Financial Performance & Growth
The company has demonstrated exceptional top-line and bottom-line growth. Compounded sales growth is robust at 42% over 5 years and 27% over 3 years. Profit growth is even more impressive, with a 5-year CAGR of 125% and a 3-year CAGR of 72%. This indicates strong execution in scaling the business. However, the quality of this growth is a concern. Operating Profit Margins (OPM) are consistently low, hovering between 3% and 5% annually, which suggests limited pricing power or operational efficiency. Quarterly results show significant volatility in both OPM and Net Profit. While profits are derived from core operations with negligible other income, the low and volatile margins indicate a fragile profitability structure despite the high growth rates.

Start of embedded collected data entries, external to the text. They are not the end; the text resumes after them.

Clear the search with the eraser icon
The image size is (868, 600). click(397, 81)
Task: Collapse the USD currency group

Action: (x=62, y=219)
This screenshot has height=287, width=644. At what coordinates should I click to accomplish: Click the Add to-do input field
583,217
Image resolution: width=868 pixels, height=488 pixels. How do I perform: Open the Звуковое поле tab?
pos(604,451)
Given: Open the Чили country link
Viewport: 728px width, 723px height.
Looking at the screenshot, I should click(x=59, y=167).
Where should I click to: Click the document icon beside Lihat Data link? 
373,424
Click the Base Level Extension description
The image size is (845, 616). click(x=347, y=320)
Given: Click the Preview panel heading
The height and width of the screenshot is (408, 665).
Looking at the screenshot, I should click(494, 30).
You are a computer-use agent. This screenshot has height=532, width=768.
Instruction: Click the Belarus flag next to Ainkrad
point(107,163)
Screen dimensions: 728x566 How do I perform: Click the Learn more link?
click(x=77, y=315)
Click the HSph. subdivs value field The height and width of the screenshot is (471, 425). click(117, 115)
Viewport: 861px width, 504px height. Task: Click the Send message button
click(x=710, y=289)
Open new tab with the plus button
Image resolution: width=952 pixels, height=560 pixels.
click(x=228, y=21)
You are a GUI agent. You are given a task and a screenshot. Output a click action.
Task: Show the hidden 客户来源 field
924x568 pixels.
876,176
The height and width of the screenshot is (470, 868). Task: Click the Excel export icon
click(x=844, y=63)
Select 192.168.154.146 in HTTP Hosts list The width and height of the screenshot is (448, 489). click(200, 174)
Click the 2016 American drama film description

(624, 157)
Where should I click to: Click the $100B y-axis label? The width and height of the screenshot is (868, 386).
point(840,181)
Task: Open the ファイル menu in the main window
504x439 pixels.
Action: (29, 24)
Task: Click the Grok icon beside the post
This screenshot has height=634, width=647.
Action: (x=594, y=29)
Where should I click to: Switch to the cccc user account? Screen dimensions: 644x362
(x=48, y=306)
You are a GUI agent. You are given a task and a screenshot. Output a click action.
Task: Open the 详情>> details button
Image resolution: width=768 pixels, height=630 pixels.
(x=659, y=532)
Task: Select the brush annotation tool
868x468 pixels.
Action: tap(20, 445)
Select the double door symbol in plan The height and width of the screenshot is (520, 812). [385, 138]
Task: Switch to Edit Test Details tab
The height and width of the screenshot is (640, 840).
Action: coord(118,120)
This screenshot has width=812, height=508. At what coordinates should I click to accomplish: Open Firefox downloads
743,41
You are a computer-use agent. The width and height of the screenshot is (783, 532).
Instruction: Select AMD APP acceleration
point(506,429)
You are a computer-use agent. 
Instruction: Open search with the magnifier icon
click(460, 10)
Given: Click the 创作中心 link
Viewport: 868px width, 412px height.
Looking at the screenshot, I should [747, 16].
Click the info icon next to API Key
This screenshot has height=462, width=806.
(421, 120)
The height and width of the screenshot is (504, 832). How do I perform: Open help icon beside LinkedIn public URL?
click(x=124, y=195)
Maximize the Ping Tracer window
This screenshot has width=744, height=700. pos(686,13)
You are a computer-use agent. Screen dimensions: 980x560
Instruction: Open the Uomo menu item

| Metric | Mar 2021 | Mar 2022 | Mar 2023 | Mar 2024 |
|---|---|---|---|---|
| Sales (₹ Cr) | 127 | 248 | 358 | 429 |
| YOY Sales Growth | 20.4% | 94.4% | 44.5% | 19.8% |
| Net Profit (₹ Cr) | 0.4 | 3 | 5 | 7 |
| YOY Profit Growth | 124% | 521% | 81% | 36% |
| OPM (%) | 3% | 3% | 4% | 5% |
Capital Efficiency & Returns
Capital efficiency presents a dual picture. On one hand, the company delivers excellent returns for shareholders, with Return on Equity (ROE) consistently improving and reaching an impressive 35.75% in the last year. The average ROE for the past 3 years is 32%. Similarly, the Return on Capital Employed (ROCE) shows an upward trend, increasing from 9% in FY21 to 16% in FY24, with the current TTM ROCE at 21.86%. On the other hand, working capital management is weak and deteriorating. The Cash Conversion Cycle (CCC) has been volatile and has lengthened from 90 days in FY22 to 109 days in FY24. This is primarily driven by a significant increase in inventory days, which rose from 51 to 84 in the same period. This indicates that capital is increasingly tied up in working capital, which strains liquidity despite the high reported returns.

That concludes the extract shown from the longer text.